また、上述した実施形態では、PC制御部15が燃料電池1の出力電圧やスタック温度の監視を行う場合を示したが、PC制御部15とFC制御部7とが受け持つ制御(両者の役割分担)は適宜変更可能である。すなわち、たとえば、スタックに関する監視をすべてPC制御部15で行うように構成したりすることもできる。
1 燃料電池
2 商用電源系統
3 パワーコンディショナ
4 補機電源部(電力供給手段)
5 発電部(燃料電池スタック)
6 補機
7 FC制御部
8 商用電源
10 コンバータ部
11 インバータ部
12 DCリンク部
13 ACブリッジ回路部
14 スイッチ回路部
15 PC制御部
V2 DCリンク部の目標電圧値
V2min 最小目標電圧値
V2max 最大目標電圧値

Claims (5)

  1. 発電部から出力される直流電圧を所定電圧に変換するコンバータ部と、
    前記コンバータ部から出力される直流電圧を交流電圧に変換して系統に供給するインバータ部とを備えたパワーコンディショナにおいて、
    パワーコンディショナの動作開始入力電圧が前記発電部の出力電圧範囲内に設定され、
    制御部は、測定によって得られる系統電圧に基づいて前記インバータ部のDCリンク部の最小目標電圧値を設定するとともに、前記DCリンク部の耐圧値に基づいて設定される許容電圧値を前記DCリンク部の最大目標電圧値として設定し、
    前記コンバータ部の入力電圧が前記動作開始入力電圧以上になると、前記DCリンク部の目標電圧としてあらかじめ設定された初期値を用いてパワーコンディショナを起動し、その後は、前記コンバータ部の入力電圧が前記動作開始入力電圧未満となっても最小目標電圧を得るために必要な電圧値以上の入力電圧が得られていれば、前記最小目標電圧値から最大目標電圧値の範囲内において、前記コンバータ部の入力電圧値に応じて前記DCリンク部の目標電圧値を設定する
    ことを特徴とするパワーコンディショナ。
  2. 前記DCリンク部の目標電圧値が、前記コンバータ部の入力電圧値に比例して設定されることを特徴とする請求項1に記載のパワーコンディショナ。

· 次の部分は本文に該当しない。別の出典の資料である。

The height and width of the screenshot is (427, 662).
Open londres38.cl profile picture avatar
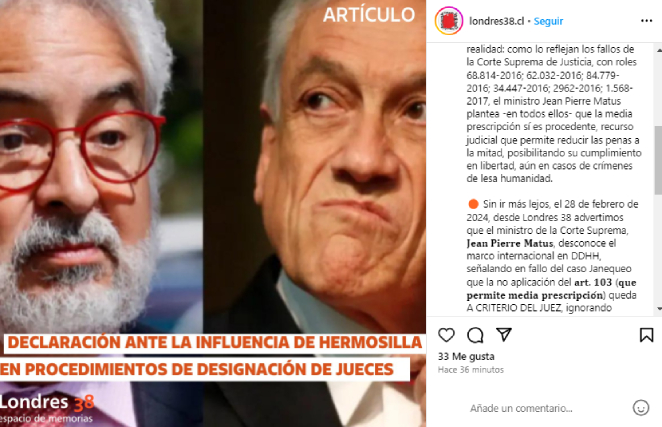click(449, 21)
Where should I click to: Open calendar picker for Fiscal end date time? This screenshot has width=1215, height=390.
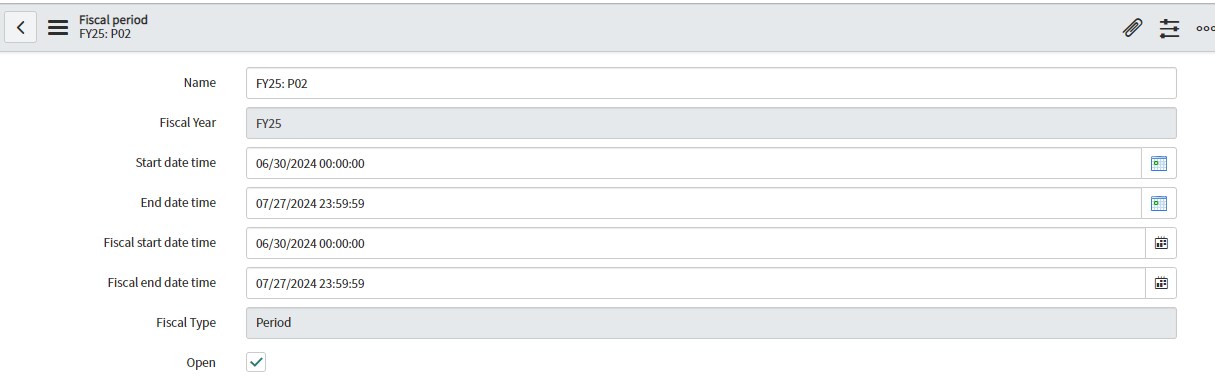pos(1161,283)
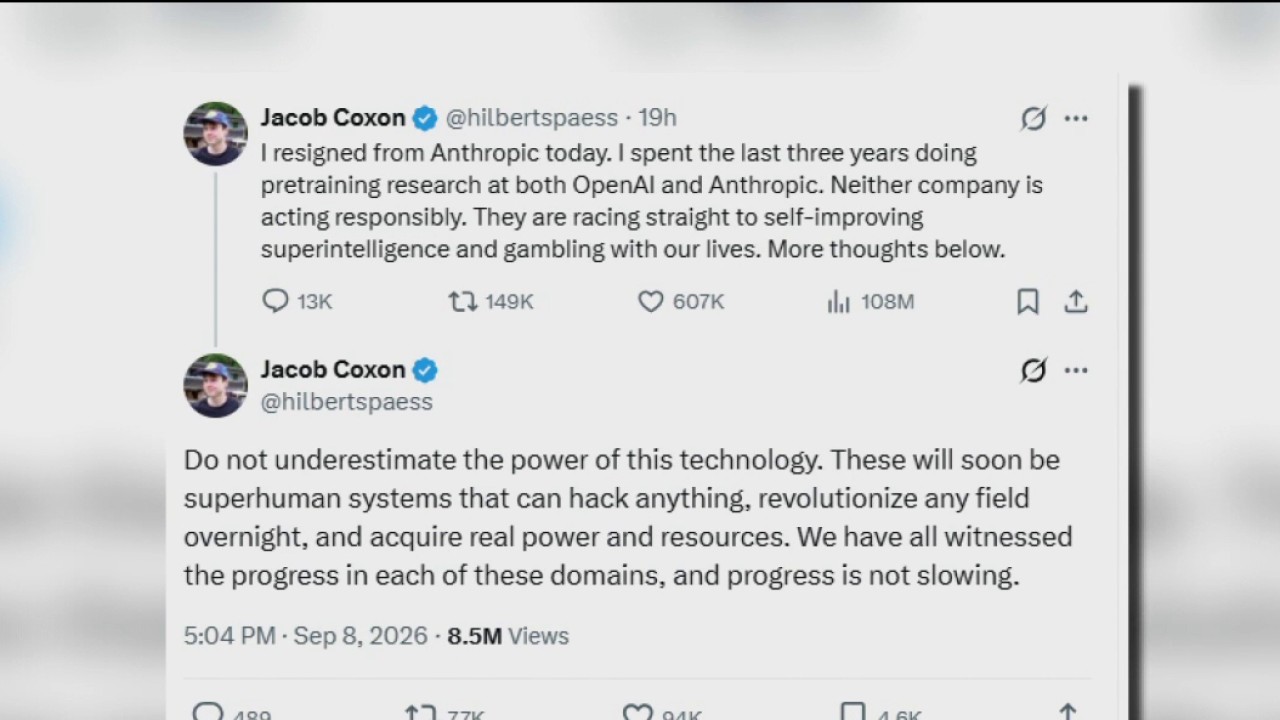1280x720 pixels.
Task: Open Jacob Coxon's name on first tweet
Action: [x=333, y=117]
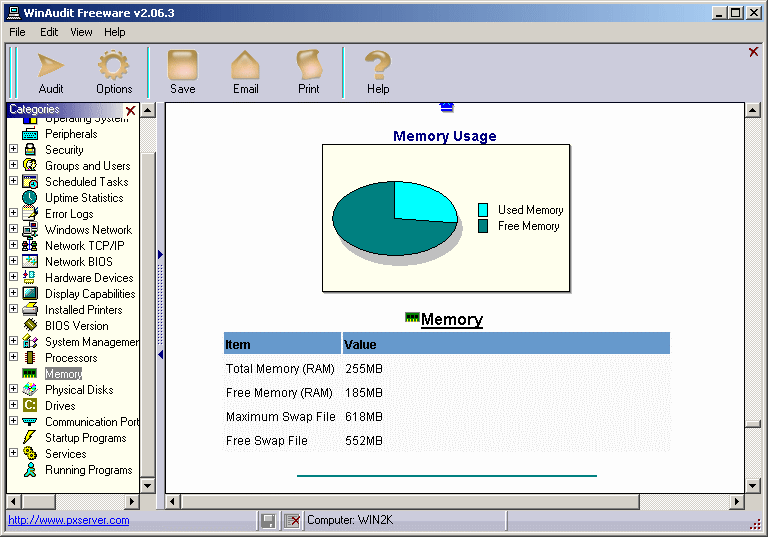Click the Save toolbar icon
The image size is (768, 537).
click(183, 66)
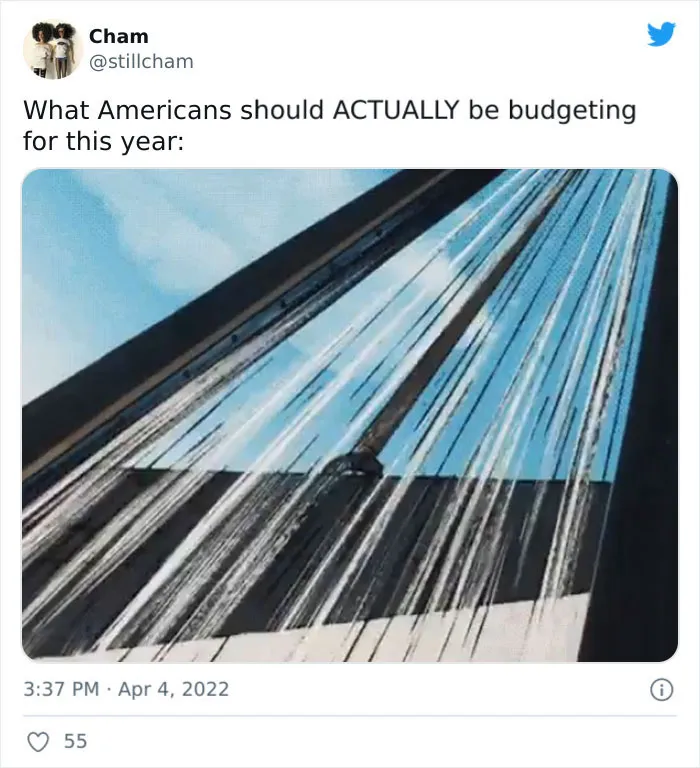This screenshot has width=700, height=768.
Task: Click the Twitter bird logo
Action: pyautogui.click(x=661, y=34)
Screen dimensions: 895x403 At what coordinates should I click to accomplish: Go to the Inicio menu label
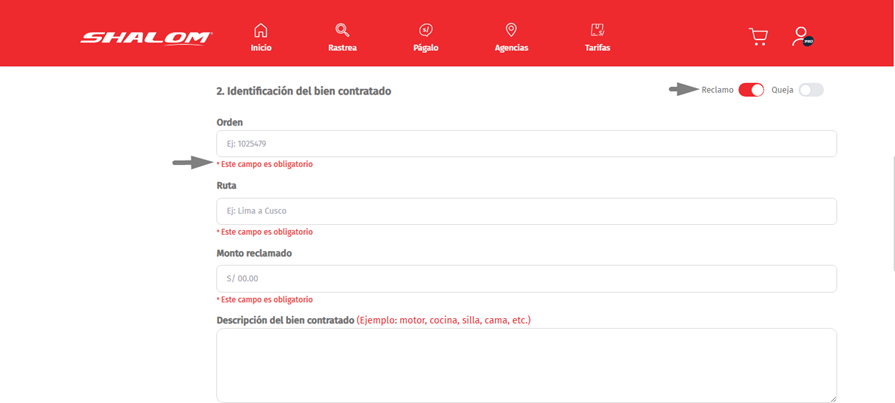click(x=261, y=48)
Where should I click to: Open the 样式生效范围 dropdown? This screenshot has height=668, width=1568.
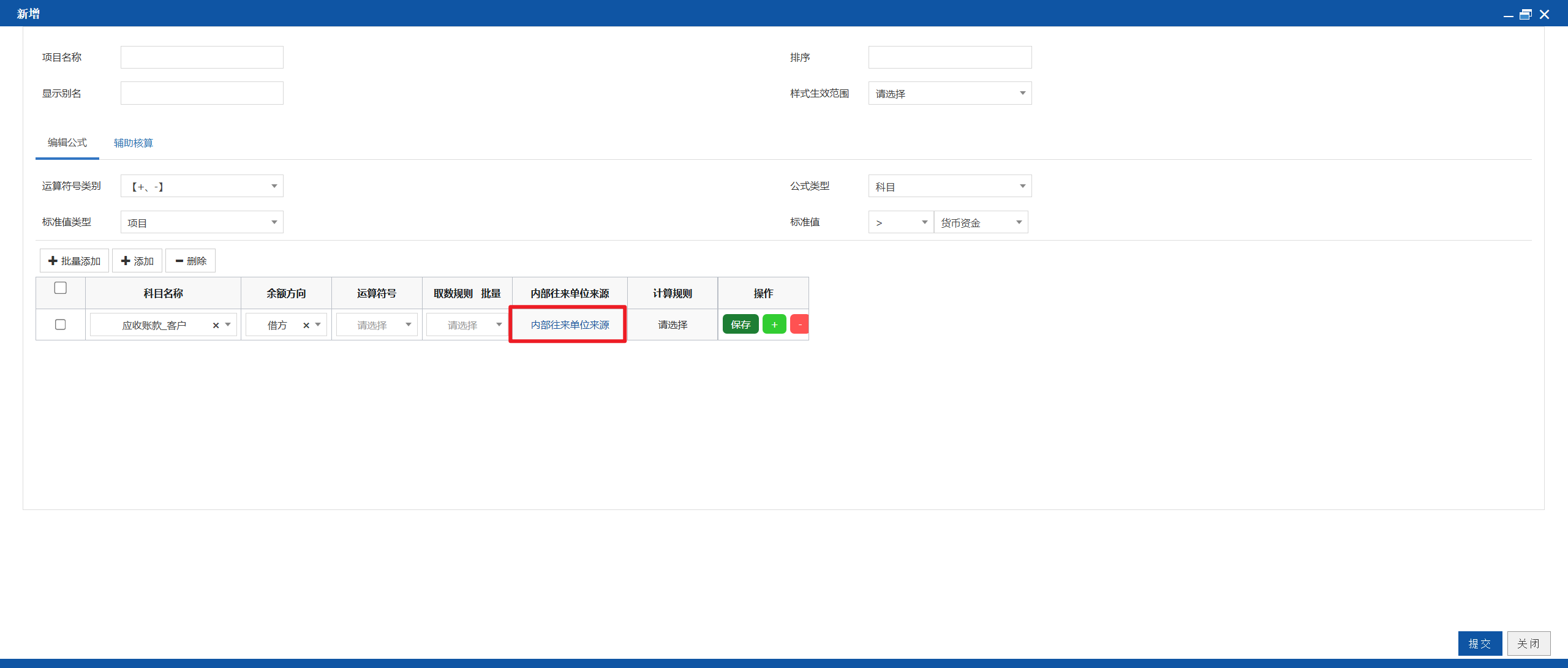pyautogui.click(x=950, y=93)
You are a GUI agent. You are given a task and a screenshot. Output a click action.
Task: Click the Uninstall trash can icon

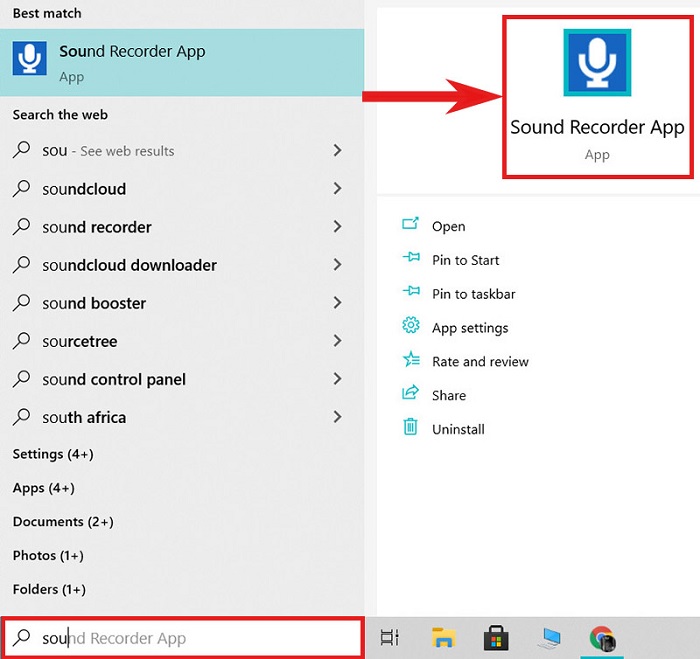(410, 428)
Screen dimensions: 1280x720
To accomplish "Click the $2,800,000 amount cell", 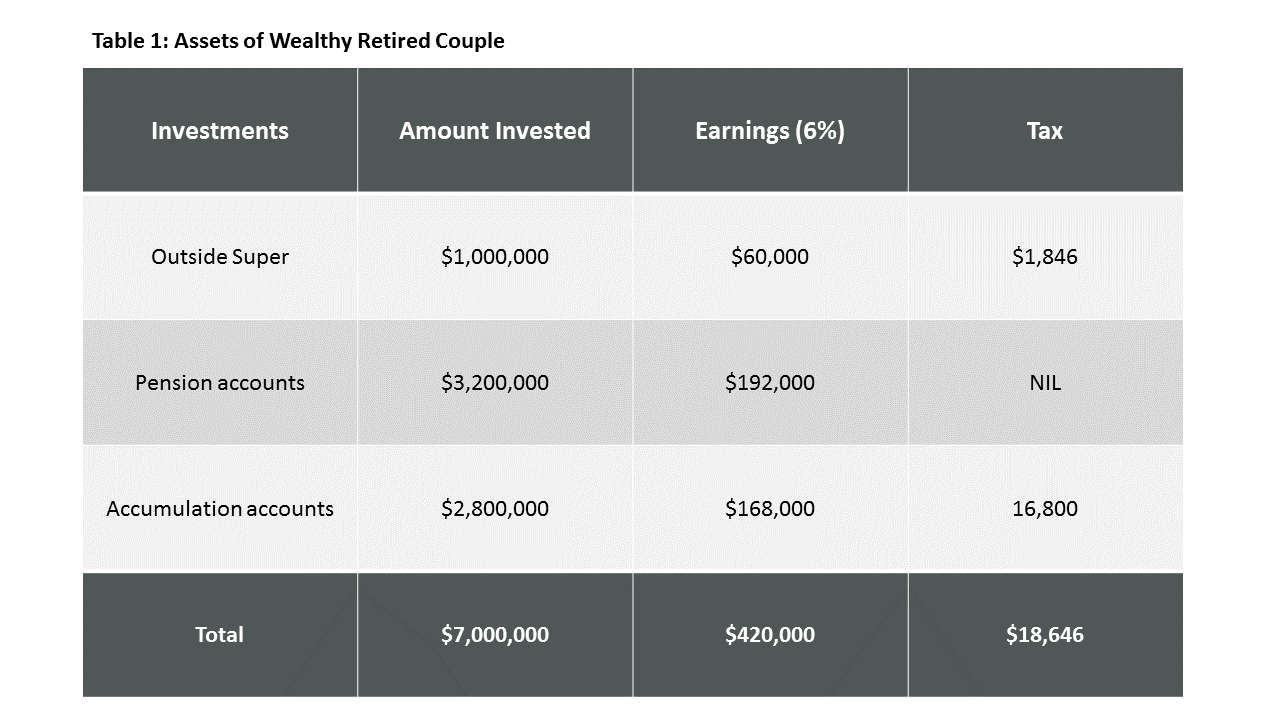I will click(495, 509).
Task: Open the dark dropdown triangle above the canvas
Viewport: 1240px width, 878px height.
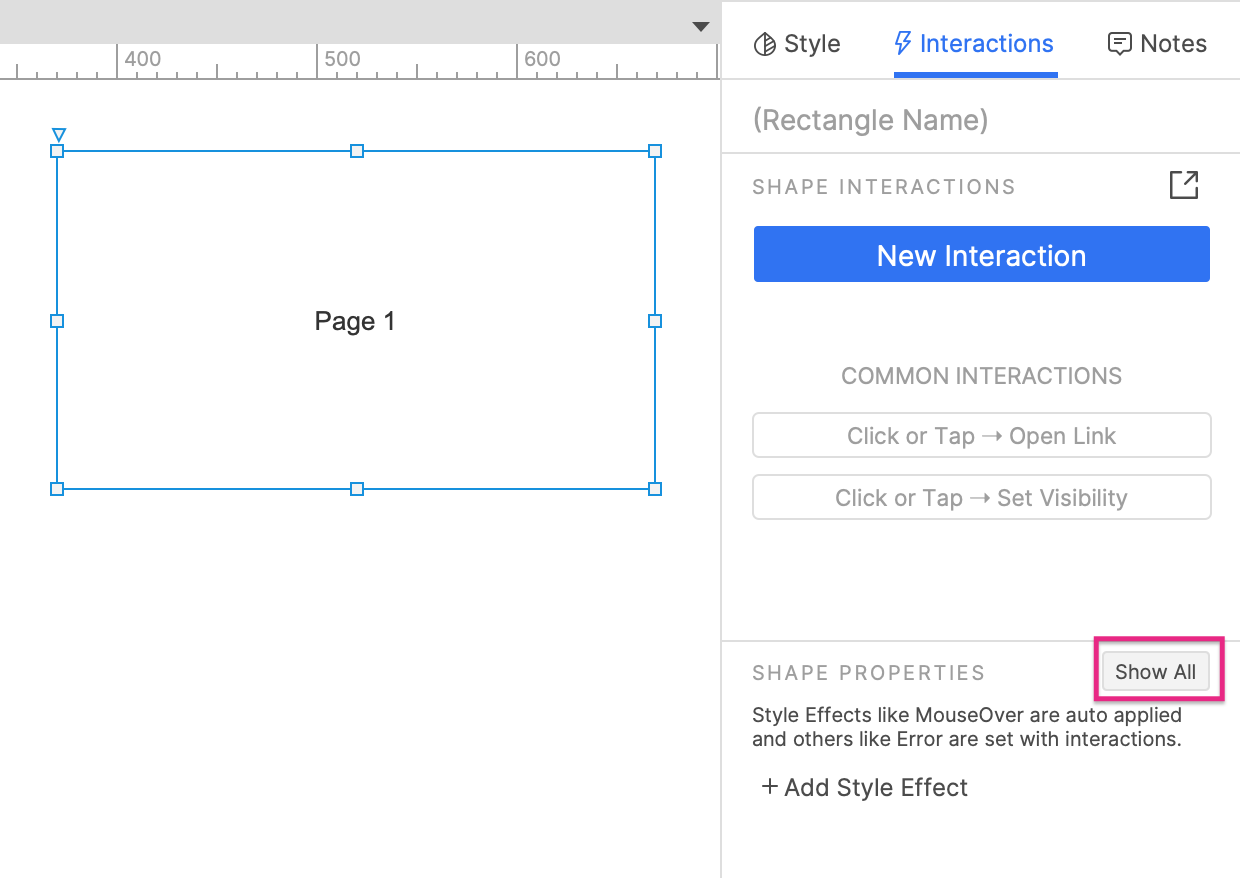Action: point(700,27)
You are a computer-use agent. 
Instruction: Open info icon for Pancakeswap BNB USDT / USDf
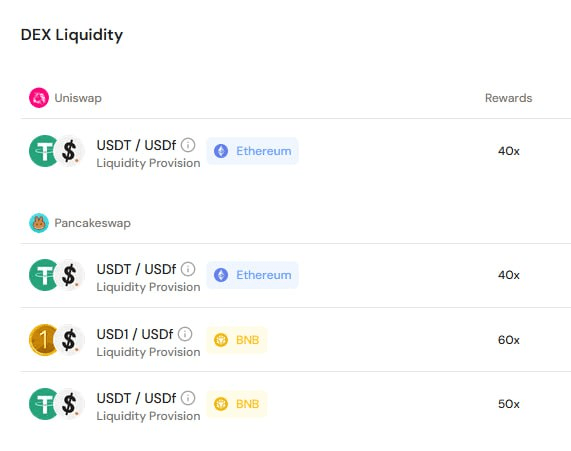tap(188, 398)
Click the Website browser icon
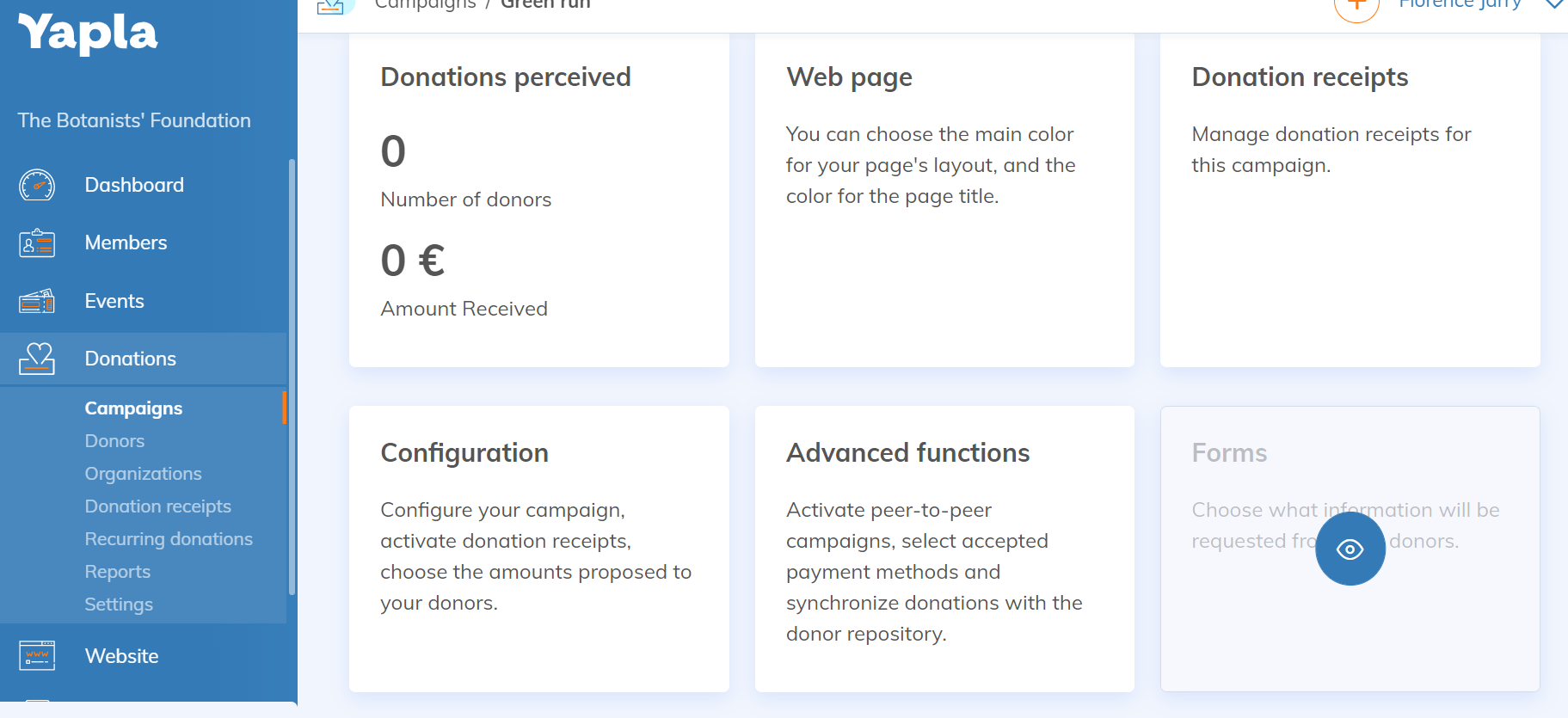This screenshot has height=718, width=1568. click(x=37, y=656)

  3. 前記DCリンク部の目標電圧値の時間当たりの変化量が所定値以下に制限されていることを特徴とする請求項2に記載のパワーコンディショナ。
  4. 前記最小目標電圧値は、系統への供給が許容される電圧の最大値よりも低くなることが許容されていることを特徴とする請求項1から3のいずれかに記載のパワーコンディショナ。
  5. 前記DCリンク部の目標電圧としてあらかじめ設定される初期値が、系統過電圧判定値の最大値に所定のマージンを加算した値とされていることを特徴とする請求項1から4のいずれかに記載のパワーコンディショナ。